Refactor tasks to improve APM support by pugnascotia · Pull Request #87917 · elastic/elasticsearch

pugnascotia · 2022-06-22T10:58:17Z

Part of #84369. Split out from #87696. Rework how some work is executed
by creating child tasks for them, so that when traced by APM, it results
in more meaningful parent and child tasks in the UI. It also improves
how Elasticsearch is modelling the work.

Part of elastic#84369. Split out from elastic#87696. Rework how some work is executed by creating child tasks for them, so that when traced by APM, it results in more meaningful parent and child tasks in the UI. It also improves how Elasticsearch is modelling the work.

elasticmachine · 2022-06-22T10:58:21Z

Pinging @elastic/es-distributed (Team:Distributed)

pugnascotia · 2022-06-22T13:40:51Z

@elasticmachine run elasticsearch-ci/part-1 because the failure doesn't reproduce.

henningandersen

This looks mostly good. I hope we can fix the constructor order. Also, I would like to see a bit of shallow testing that we actually utilize the task manager/generate child tasks during cluster state publishing and recovery, just to retain the functionality for the future.

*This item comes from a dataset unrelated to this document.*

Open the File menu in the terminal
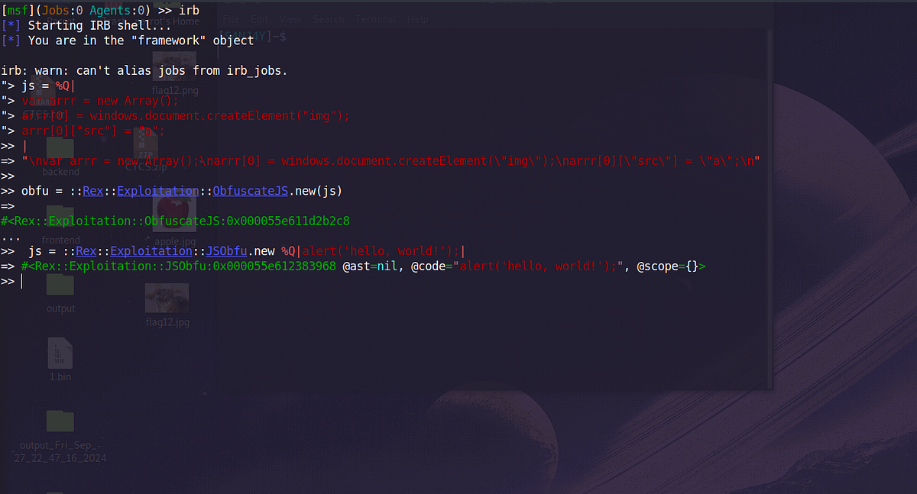Viewport: 917px width, 494px height. click(231, 19)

server/src/main/java/org/elasticsearch/cluster/service/ClusterService.java

henningandersen · 2022-06-23T12:37:56Z

server/src/main/java/org/elasticsearch/cluster/service/MasterService.java


    static final String MASTER_UPDATE_THREAD_NAME = "masterService#updateTask";

+    public static final String STATE_UPDATE_ACTION_NAME = "internal:cluster/coordination/update_state";


This looks like a transport action name. In other places where we register a task, we pick a simpler name with no "internal:" prefix, for instance for enrich, it is just policy_execution. I'd prefer the same here to avoid the confusion. publish_cluster_state_update for instance.

But there are also examples in the same form - for example, JoinHelper has 3 action names that all start with internal:cluster/coordination. The internal: prefix will also make it easier to filter out cluster management tasks when capturing traces, because we can filter in and filter out by span name, which here equates to task name.

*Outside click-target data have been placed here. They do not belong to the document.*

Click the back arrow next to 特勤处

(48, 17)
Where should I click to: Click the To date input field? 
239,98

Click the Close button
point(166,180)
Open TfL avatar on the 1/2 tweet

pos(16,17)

Those 3 are different, they are all 3 registered as transport actions and used on the wire. A common prefix for all artificial actions would be fine though, we just have not had it. We could start one now or leave this without one. I'd prefer not to reuse the space we have. I think filtering internal: is not going to be useful anyway, so many actions under that anyway.

I agree that filtering on prefixes like internal: is probably not helpful, and indeed end-users probably don't know much about the structure of these action names. It would have been good to have all action names following the same structure as the ones for transport actions, but I think we've already crossed that bridge unfortunately. So yes a bare publish_cluster_state_update would be ok with me.

I updated the task name, and had a go at adding a test in MasterServiceTests. Please let me know what you think, I hacked it together from other examples.

I looked into adding something similar for recoveries, but I'm a bit lost. I looked at PeerRecoverySourceServiceTests since it's already being changed to create a task to pass in, but the existing test is very narrow in scope and it's not obvious how to problem the task-executing behaviour without lots of new setup code or by opening up method visibility, neither of which is appealing. I'm hoping someone can point somewhere and say "oh, you just need something a bit like that."

...anyone?

I had something like IndexRecoveryIT.testOngoingRecoveryAndMasterFailOver in mind, i.e., ensure a recovery, then block it through transport, then check that the task is registered correctly (not doing the master failover part of the test).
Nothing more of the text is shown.